“The people in power call themselves ‘climate leaders’, as they open up new oil fields, pipelines and coal power plants, granting new oil licenses to explore future oil drilling sites.
Meanwhile the people in power call themselves “climate leaders” as they open up new oilfields, pipelines and coal power plants – granting new oil licenses exploring future oil drilling sites.
This is the world they are leaving for us. https://t.co/4hQ8nm11Fd
– Greta Thunberg (@GretaThunberg) July 3, 2021
“This is the world they are leaving us.” The young woman accompanied her message by retweeting a video of the fire eye in a Campeche Sonda.
Also the leftist senator Bernie Sanders shared images of the event and claimed: “Please do not tell me that ending our dependence on fossil fuels is too radical, THIS is radical.”

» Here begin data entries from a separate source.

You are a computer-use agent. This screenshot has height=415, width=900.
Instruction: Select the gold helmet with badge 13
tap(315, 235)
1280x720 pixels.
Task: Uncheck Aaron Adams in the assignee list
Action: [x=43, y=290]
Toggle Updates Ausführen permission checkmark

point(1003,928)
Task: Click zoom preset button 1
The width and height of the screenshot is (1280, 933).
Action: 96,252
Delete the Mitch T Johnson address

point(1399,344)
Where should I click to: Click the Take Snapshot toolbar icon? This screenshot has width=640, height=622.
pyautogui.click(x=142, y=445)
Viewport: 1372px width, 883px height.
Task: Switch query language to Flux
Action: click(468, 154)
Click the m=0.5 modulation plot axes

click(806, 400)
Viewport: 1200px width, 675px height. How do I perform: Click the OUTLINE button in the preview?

Please do not tell me that ending our dependency on fossil fuels is too radical — THIS is radical. https://t.co/mPbrSEoVg5
— Bernie Sanders (@BernieSanders) July 3, 2021
Petróleos Mexicanos (Pemex) reported that this Friday the emanation of gas and fire was controlled in an underwater pipeline located near the KU-C satellite platform, in the Campeche Sound. President Andrés Manuel López Obrador announced that the incident would be investigated.
Fire at Pemex Sonda
Mexico’s state oil company reported Friday that it suffered a rupture in an underwater gas pipeline in the Gulf of Mexico, causing a fire on the surface of the waters of the region.
Mexican oil He said he had sent fire control boats to douse the flames.
Pemex claimed that no one was injured in the incident at the Ku-Maloob-Zaap oil field.
The leak recorded at dawn Friday occurred about 150 meters (yards) from an oil rig. The company said it had controlled the gas leak about five hours later.
But the accident resulted in a strange image of flames among the waters of the Gulf of Mexico.
At the moment it is unknown how much environmental damage caused the gas leak and the oceanic fireball.
Miyoko Sakashita, Director of the oceans program at the Center for Biological Diversity, wrote that “the terrifying images of the Gulf of Mexico are showing the world that offshore drilling is dirty and dangerous.”
“These horrible accidents will continue to damage the gulf if we do not end high mal mining once and for all,” added Sakashita.